Caiaphas

Caiaphas

So the Chief priests and the Pharisees called a meeting of the council, and said, "What are we to do? This man is performing many signs. If we let him go on like this, everyone will believe in him, and the Romans will come and destroy both our holy place and our nation." But one of them, Caiaphas, who was high priest that year, said to them, "You know nothing at all! You do not understand that it is better for you to have one man die for the people than to have the whole nation destroyed." He did not say this on his own, but being high priest that year he prophesied that Jesus was about to die for the nation …

John 11:47-51

Here at the end of the Christian Holy Week I want to say a kind word for Caiaphas. His is a great story, rarely told. It's the stuff of classic tragedy and it ought to make him one of the most dramatically interesting characters in any passion play.

Most dramatic retellings of this story linger sympathetically with Pontius Pilate. That's understandable — his character also provides fertile dramatic soil. He even gets some of the best lines in the Gospel accounts: "What is truth?" and "Behold the man."

But from a purely dramatic perspective, Pilate pales in comparison with Caiaphas.

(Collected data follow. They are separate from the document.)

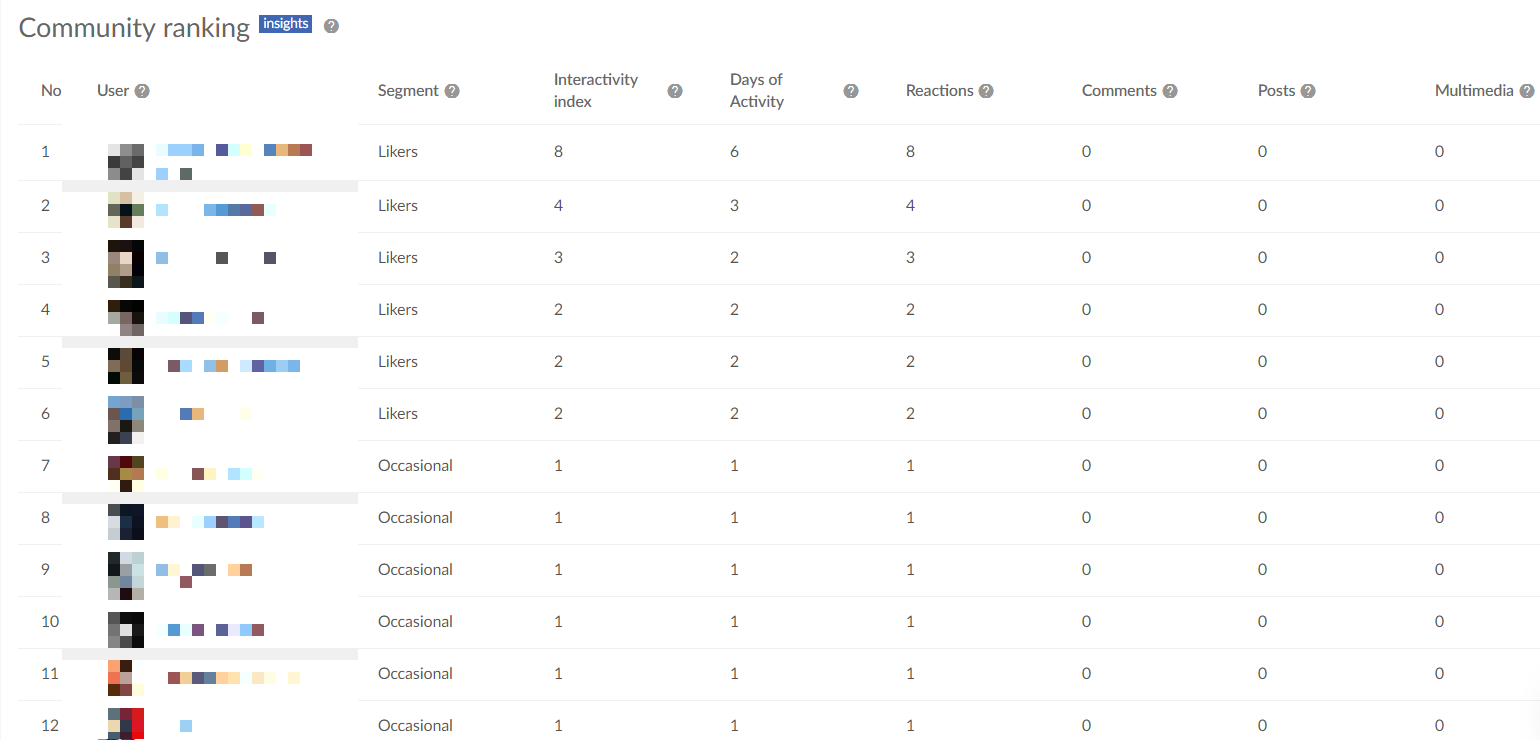The height and width of the screenshot is (740, 1540).
Task: Click the No column header
Action: pyautogui.click(x=51, y=91)
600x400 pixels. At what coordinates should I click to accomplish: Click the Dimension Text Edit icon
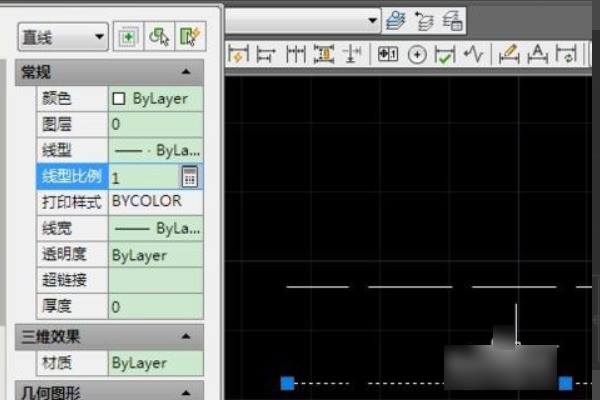[x=536, y=54]
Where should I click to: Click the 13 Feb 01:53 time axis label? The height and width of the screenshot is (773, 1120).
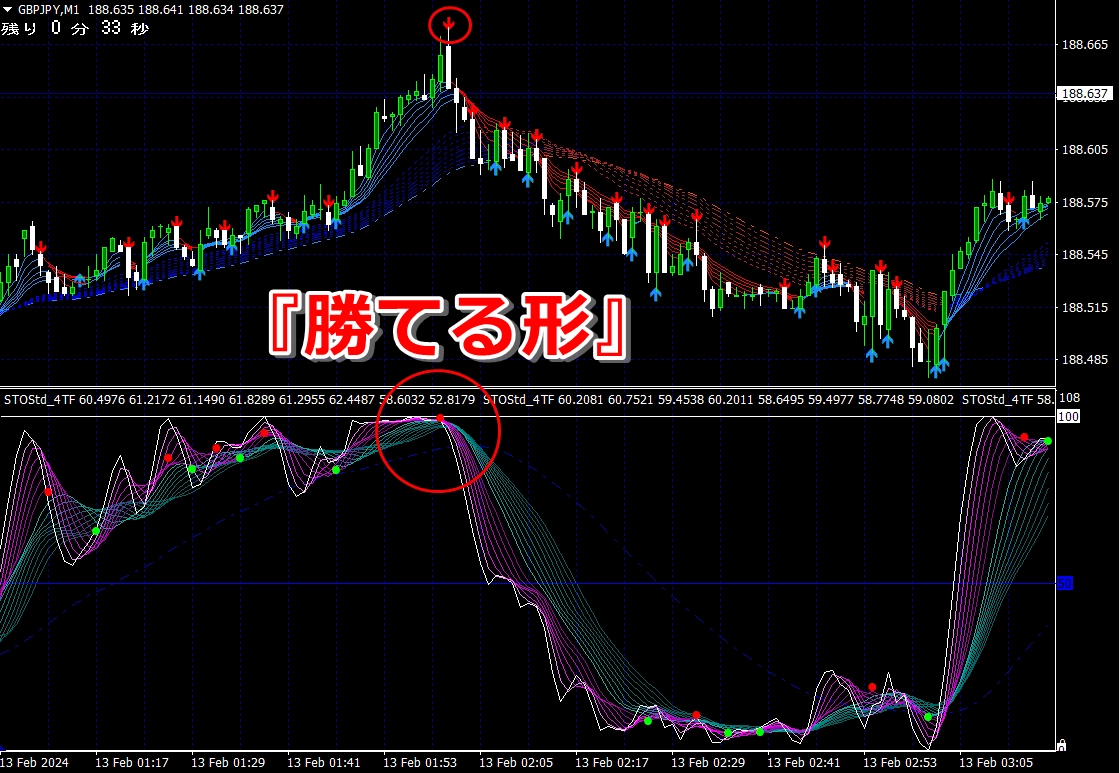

Each is reluctant to see an innocent man punished, yet each ultimately, tragically, is willing to allow this to happen. But consider the very different motives at work in the two men. Pilate is trying to preserve his job and his domestic happiness. Caiaphas is trying to save his people and their holy place.

Pilate's inner conflict is compounded by his wife's dream, with its vague warnings about the death of an innocent man. From what we know of the historical Pontius Pilate, he was not normally a man troubled by ordering the violent death of innocents. Luke's account of Pilate mingling the blood of Galileans with the blood of their sacrifices is supported by other accounts of Pilate's brutal reign. But his wife's dream has Pilate troubled, after which his encounter with Jesus leaves him deeply unnerved. Yet whatever misgivings he may have had from the dream or Jesus' words, they ultimately had little effect on his actions.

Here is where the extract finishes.